**WHAT THE EXERCISE ASKS**
In the pear empanadas text, which three varieties are named as popular Chilean pears?

**TEXT SHOWN**

Pear empanadas are a delicious and sweet twist on the traditional savory empanada. A popular dish in many Latin American and Spanish-speaking countries, empanadas consist of pastry dough folded around a filling, which can be sweet or savory. Pear empanadas typically feature a sweet pear filling and are often spiced with cinnamon and sugar.
Chilean pears are known for their high quality and excellent flavor. The country is one of the major exporters of pears, and its diverse climate and geography contribute to producing top-notch fruit. Some popular varieties of Chilean pears include Packham’s Triumph, D’Anjou, and Abate Fetel.
In Chile, some of the production is reserved for dried pears, a popular and nutritious snack resulting from removing the moisture content from fresh pears. The dehydration process concentrates the fruit’s flavors, natural sugars, and nutrients while extending its shelf life. This can be done through various methods, including sun drying (the traditional way), air drying, or using dehydrators.
Dehydrators are common in commercial production as they offer controlled temperature and airflow. Before drying, pears are usually peeled, cored, and sliced to facilitate the drying process. Dried pears have a chewy and somewhat leathery texture. Water removal concentrates the sugars, giving them a sweeter taste than fresh pears.
Seldom do I publish a recipe that brings me so many memories. Pear empanadas were my favorite snack as a girl. My grandmother used to buy them, and we ate them with tea in the afternoon when I came home from school. In the years I’ve been in the USA, I have thought of the empanadas often.
My husband laughs because I have a terrible memory of many things. I can see a movie a thousand times and have no idea what will happen at the end because I forget, but with flavors, it’s quite the opposite. I can evoke some dishes in my head like yesterday, and these empanadas are accurate. I feel like a girl again eating them. If someone grew up eating them, please make them. I have rarely felt such joy eating something.
You may also like the recipe: Chilean Alfajores.
PrintDried Pear Empanadas
Amazing sweet empanadas.

Word and item position data:
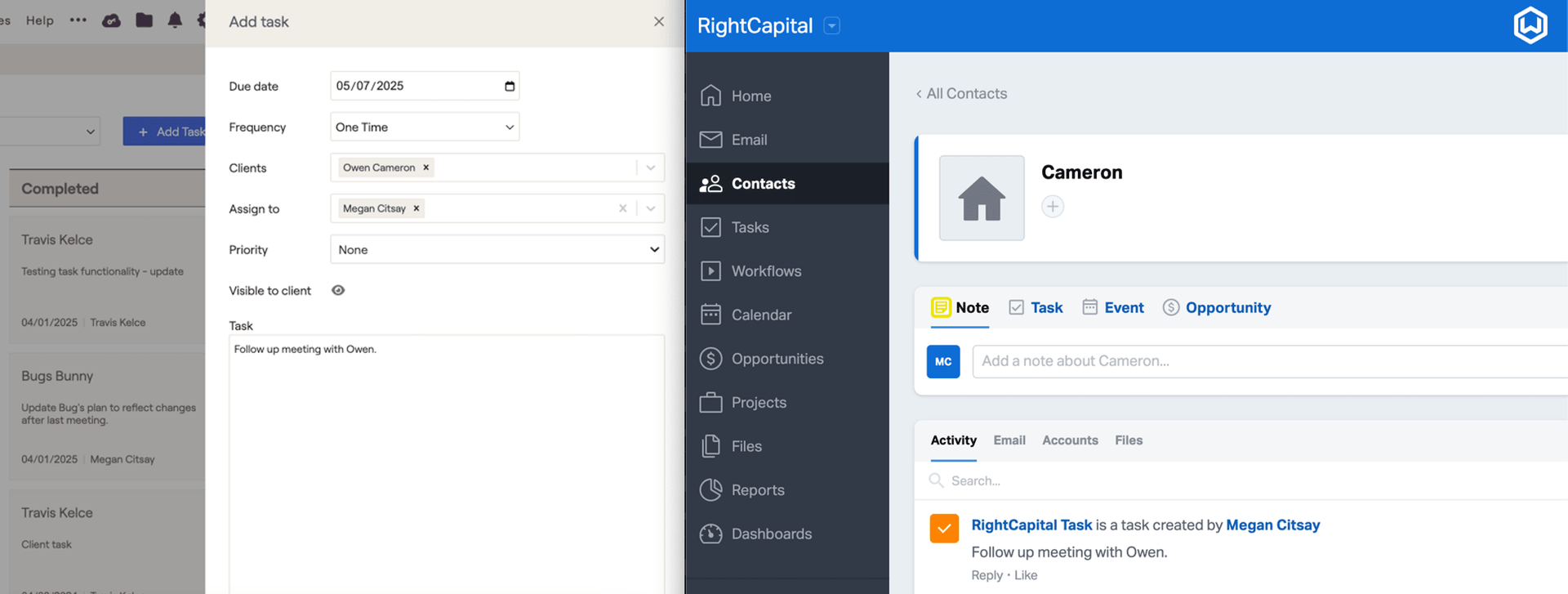Check the orange task completion checkbox
This screenshot has width=1568, height=594.
(944, 529)
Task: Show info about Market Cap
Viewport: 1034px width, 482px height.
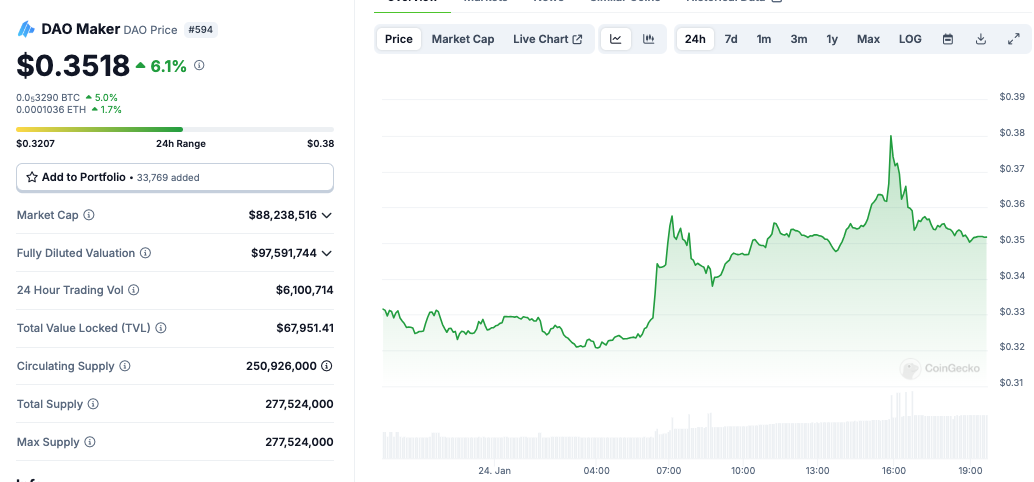Action: point(89,215)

**RESPONSE TO THIS TASK**
Packham’s Triumph, D’Anjou, and Abate Fetel.